Sizden arabanın anahtarını alıyor. Başını önüne eğmiş arabaya doğru peltek adımlarla yürüyor. O an kardeşinizin ne kadar yakışıklı olduğunu, nişanlısının ne kadar güzel olduğunu ve birbirlerine ne kadar yakıştıklarını düşünüyor ve onun için yaptıklarınızla gururlanıyorsunuz. Yakışıklı olduğu kadar da görgülü, saygılı kardeşiniz. Nişanlısıyla yalnız gitmek istemiyor. Yanına sizin küçük kızınızı ve iki küçük yeğeninizi almak istiyor. Çocuklar top oynamak istediklerini ve onunla gitmeyeceklerini söyleseler de, ısrar ediyor kardeşiniz. Üç küçük çocuğu arkaya, nişanlısını da öne bindiriyor. Nişanlısının en sevdiği şarkıyı da bulup sesini açarak yavaş yavaş yola koyuluyor. Mutlu olması sizi de mutlu ediyor.
“Başardım işte! Kardeşimi okuttum, adam ettim ve evlendirdim. İşte bu! ” diye düşünüp ardından bakakalmışsınız. Kadınlar nişanlısıyla kardeşinizin halini abartıp gülüşüyorlar.
İşte o an… arabanın olduğu yerden kocaman bir duman kütlesinin ufka doğru yükseldiğini görüyorsunuz. Hemen sonra da kulakları sağır eden bir gürültü. Birkaç saniye için kendinizi kandırmak istiyorsunuz. İnanamıyorsunuz. Ama! Maalesef! Oraya doğru can havliyle koşuyorsunuz. Önünüzde cehennemden kaçmış bir vaha, arkanızda ailenizin, kadınların zebanileri bile korkutacak canhıraş çığlıkları.
…
İlk siz varıyorsunuz. İlk karşılaştığınız şey… yeşil çimenlere yarıya kadar gömülü uzanan, minnacık, kar beyazı bir bacak.

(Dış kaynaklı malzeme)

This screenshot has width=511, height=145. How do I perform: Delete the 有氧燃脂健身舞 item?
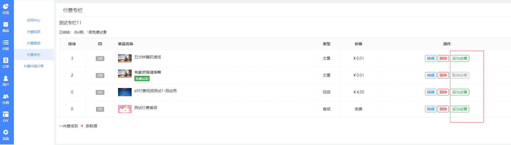click(443, 75)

“ Baba ben pembe istiyooommm yaaa…” “Kızım pembe olur mu? ” “ Bana ne! Bana ne! Ben pembe istiyooomm! ” ayakabısından tanıyorsunuz. Dokunmaya cesaret edemiyorsunuz.
“Kızım! ” “Canım benim! ”
Kardeşinizin sesini duyuyorsunuz. Geldiğinizi görmüş olmalı. Hem zaten her derdine ilk siz koşmadınız mı?
“Abi! ” “Abi noolursun! ”
Kan-revan içindeki eli ve artık olmayan işaret parmağıyla nişanlısını işaret ediyor.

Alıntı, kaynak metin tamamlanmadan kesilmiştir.